▶ [EXERCISE REQUIREMENTS]
The expected answer is every line from the material below that has the word "chevron".
====================
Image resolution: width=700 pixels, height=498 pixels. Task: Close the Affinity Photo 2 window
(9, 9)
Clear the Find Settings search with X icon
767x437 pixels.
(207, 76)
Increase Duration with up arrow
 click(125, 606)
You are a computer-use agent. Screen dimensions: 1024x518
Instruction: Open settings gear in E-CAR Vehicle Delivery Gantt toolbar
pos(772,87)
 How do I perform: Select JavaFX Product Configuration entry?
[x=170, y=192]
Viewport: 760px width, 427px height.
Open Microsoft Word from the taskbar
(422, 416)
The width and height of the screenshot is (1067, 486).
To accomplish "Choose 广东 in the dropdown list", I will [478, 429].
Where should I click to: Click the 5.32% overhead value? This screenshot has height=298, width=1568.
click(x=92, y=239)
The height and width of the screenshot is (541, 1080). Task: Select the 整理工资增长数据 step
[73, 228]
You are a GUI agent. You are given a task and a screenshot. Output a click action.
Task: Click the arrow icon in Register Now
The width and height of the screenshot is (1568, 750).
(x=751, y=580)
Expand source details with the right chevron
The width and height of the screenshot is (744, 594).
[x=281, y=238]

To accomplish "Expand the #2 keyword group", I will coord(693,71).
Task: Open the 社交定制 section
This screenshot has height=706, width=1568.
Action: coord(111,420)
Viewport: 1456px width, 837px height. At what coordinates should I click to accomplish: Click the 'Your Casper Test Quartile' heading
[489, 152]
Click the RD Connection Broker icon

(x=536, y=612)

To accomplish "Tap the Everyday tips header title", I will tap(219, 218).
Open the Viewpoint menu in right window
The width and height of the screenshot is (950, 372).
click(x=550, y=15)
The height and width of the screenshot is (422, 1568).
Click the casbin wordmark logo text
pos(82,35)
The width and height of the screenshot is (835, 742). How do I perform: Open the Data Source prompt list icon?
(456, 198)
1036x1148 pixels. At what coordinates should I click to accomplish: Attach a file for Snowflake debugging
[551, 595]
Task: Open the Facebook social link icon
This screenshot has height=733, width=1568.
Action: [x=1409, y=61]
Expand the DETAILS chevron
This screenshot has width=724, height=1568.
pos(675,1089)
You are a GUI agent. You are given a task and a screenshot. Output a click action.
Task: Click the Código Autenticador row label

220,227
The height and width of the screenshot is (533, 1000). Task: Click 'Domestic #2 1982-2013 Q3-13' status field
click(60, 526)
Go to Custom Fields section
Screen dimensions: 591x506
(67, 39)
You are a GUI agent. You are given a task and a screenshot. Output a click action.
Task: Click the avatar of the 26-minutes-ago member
====================
▶ [RESULT]
Expand source details with the right chevron
Expand the DETAILS chevron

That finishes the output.